▶ Exercise: Using the data below, restate exactly every line from the one with "Task: Click the 查询 search button" up to and including the one with "Image resolution: width=663". No picture belongs in it.

▶ Dataset content:
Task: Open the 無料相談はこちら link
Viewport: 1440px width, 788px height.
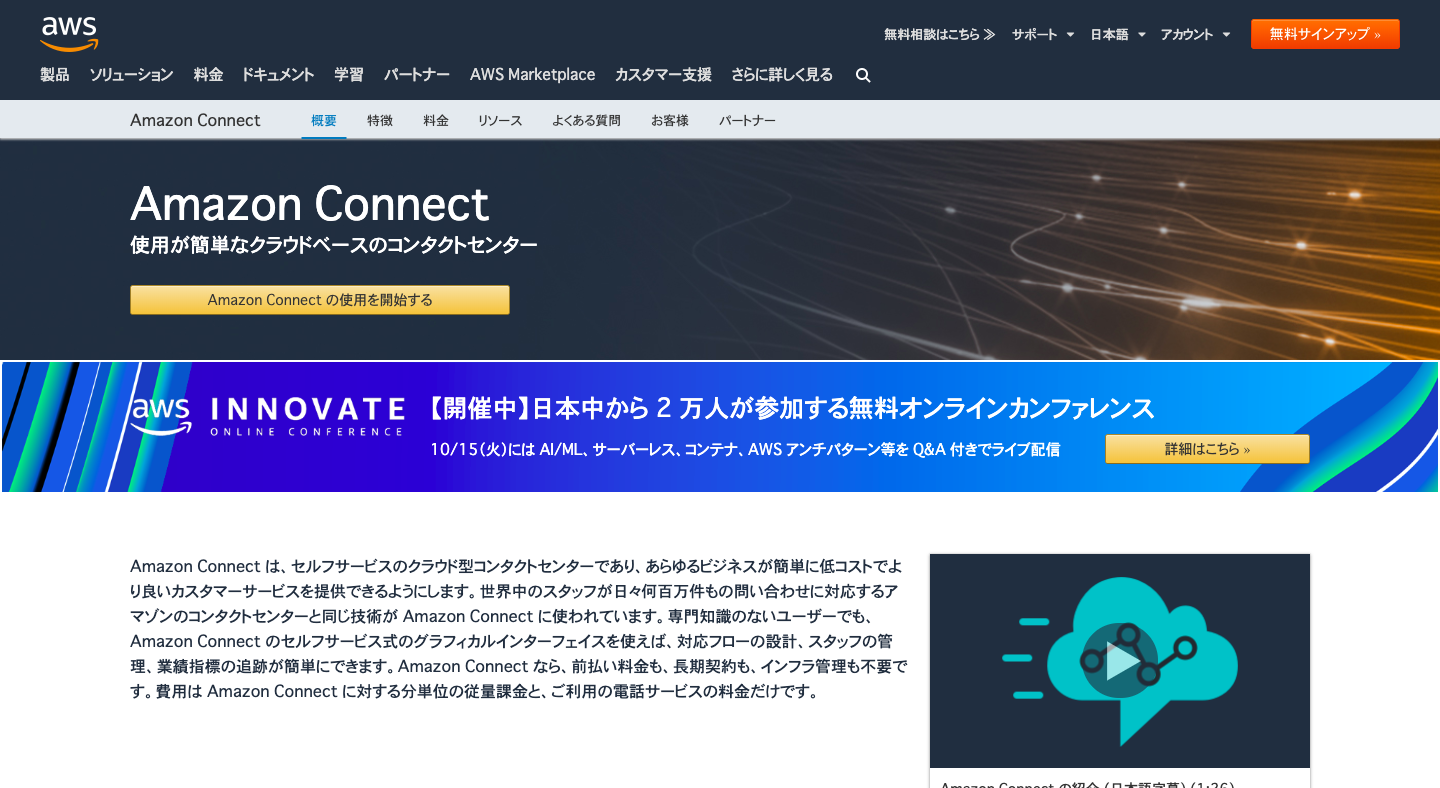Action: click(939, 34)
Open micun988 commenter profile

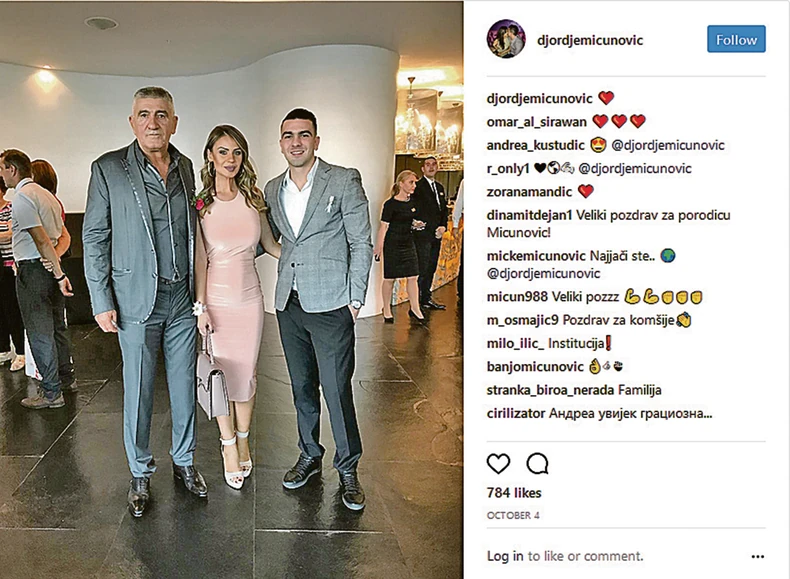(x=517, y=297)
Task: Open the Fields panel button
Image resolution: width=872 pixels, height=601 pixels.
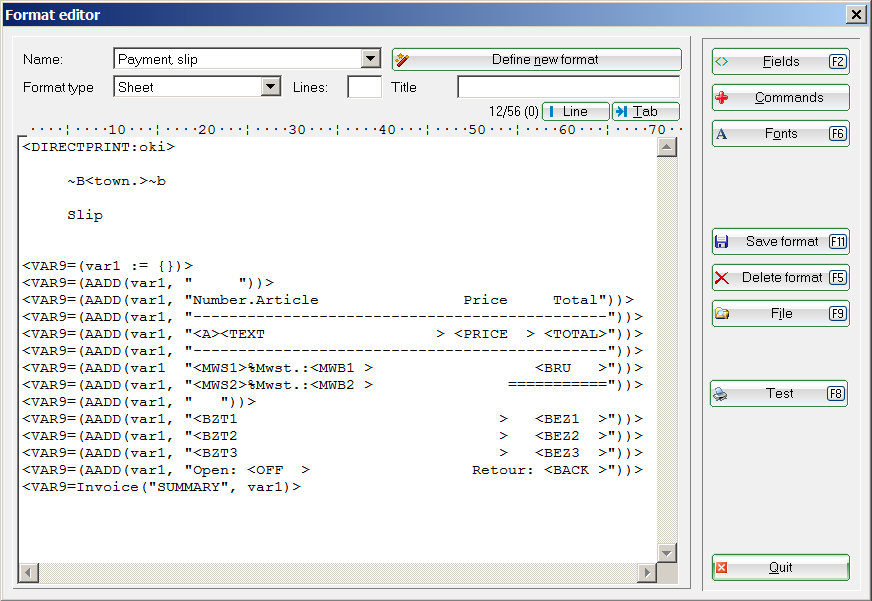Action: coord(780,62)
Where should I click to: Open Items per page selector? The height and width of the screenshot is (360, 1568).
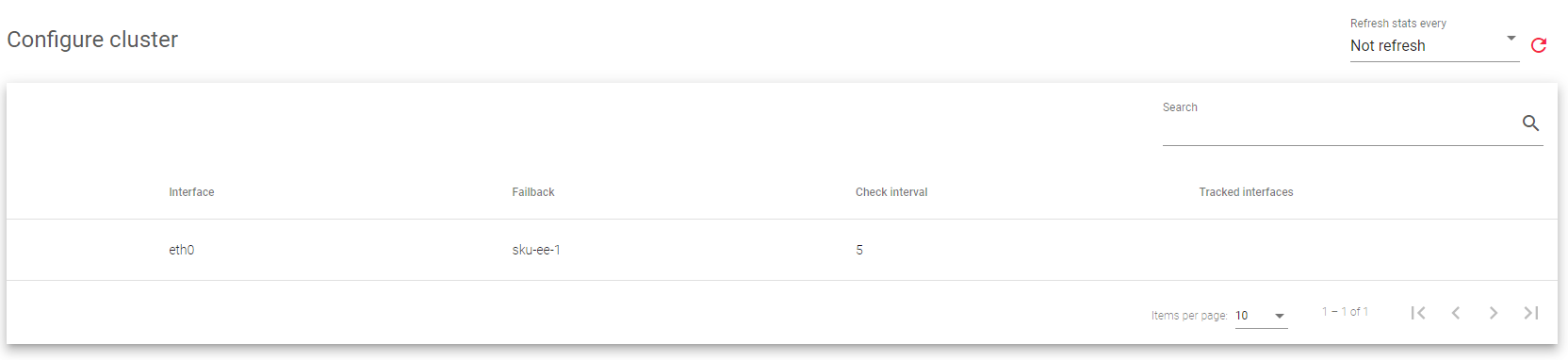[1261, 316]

---

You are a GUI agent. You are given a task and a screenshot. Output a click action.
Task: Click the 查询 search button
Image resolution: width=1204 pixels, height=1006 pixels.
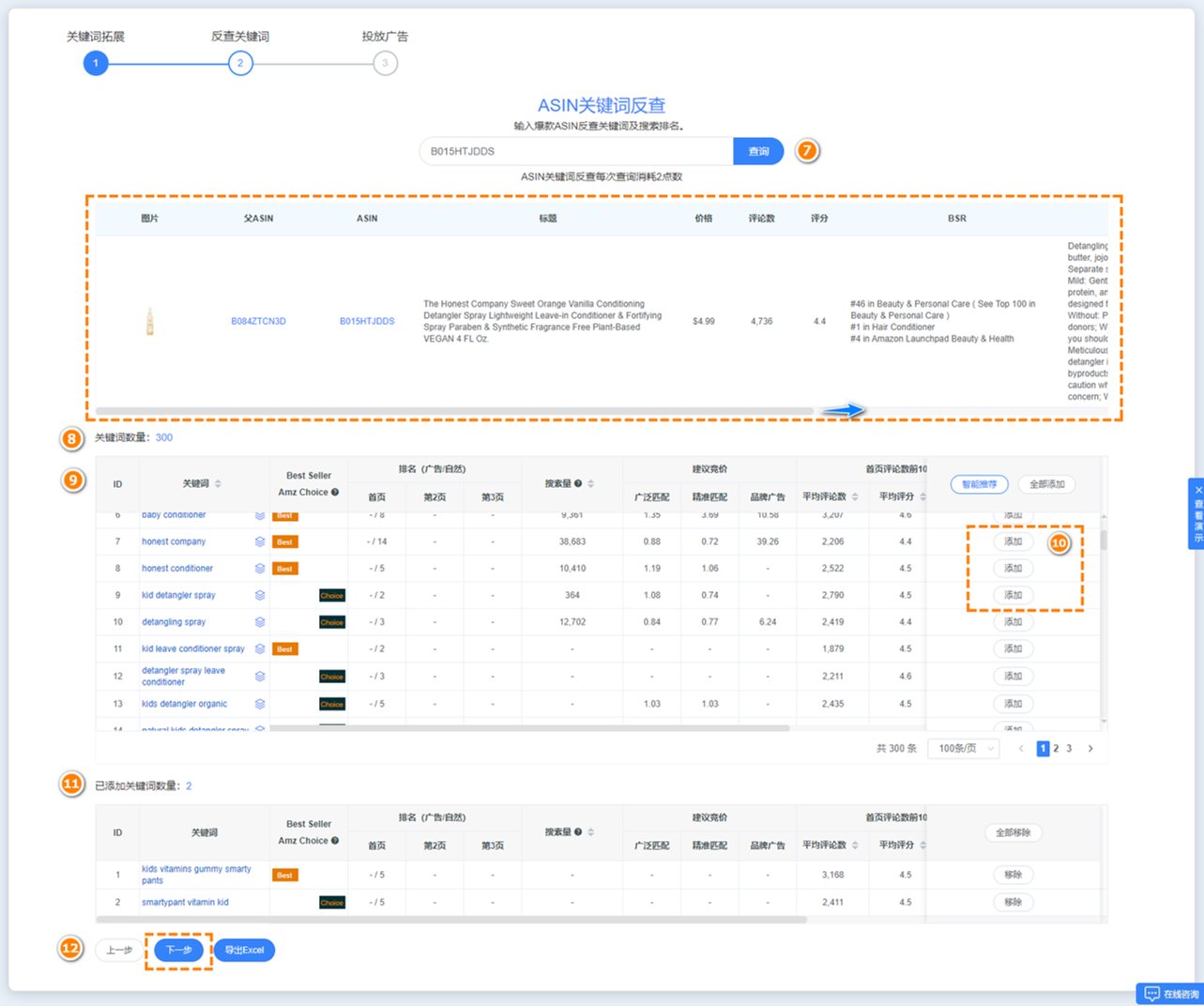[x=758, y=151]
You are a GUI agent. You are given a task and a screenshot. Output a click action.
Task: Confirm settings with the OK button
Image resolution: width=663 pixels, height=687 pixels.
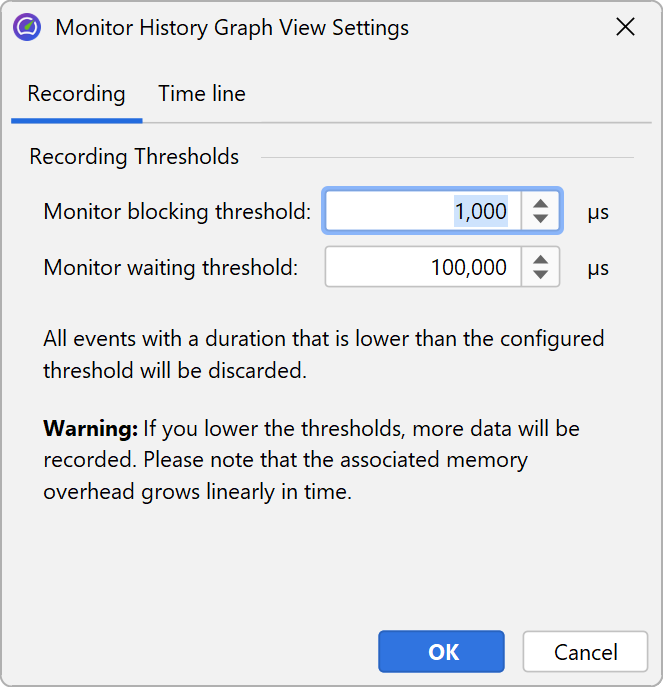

...

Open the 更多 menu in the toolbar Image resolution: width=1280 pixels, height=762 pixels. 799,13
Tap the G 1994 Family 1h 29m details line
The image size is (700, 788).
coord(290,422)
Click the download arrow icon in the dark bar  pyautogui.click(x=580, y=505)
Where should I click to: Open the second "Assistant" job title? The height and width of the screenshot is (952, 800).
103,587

▶ Written solution:
Task: Click the 查询 search button
Image resolution: width=1204 pixels, height=1006 pixels.
[x=758, y=151]
You are a GUI agent. You are given a task and a screenshot. Output a click action.
Task: Confirm settings with the OK button
Image resolution: width=663 pixels, height=687 pixels.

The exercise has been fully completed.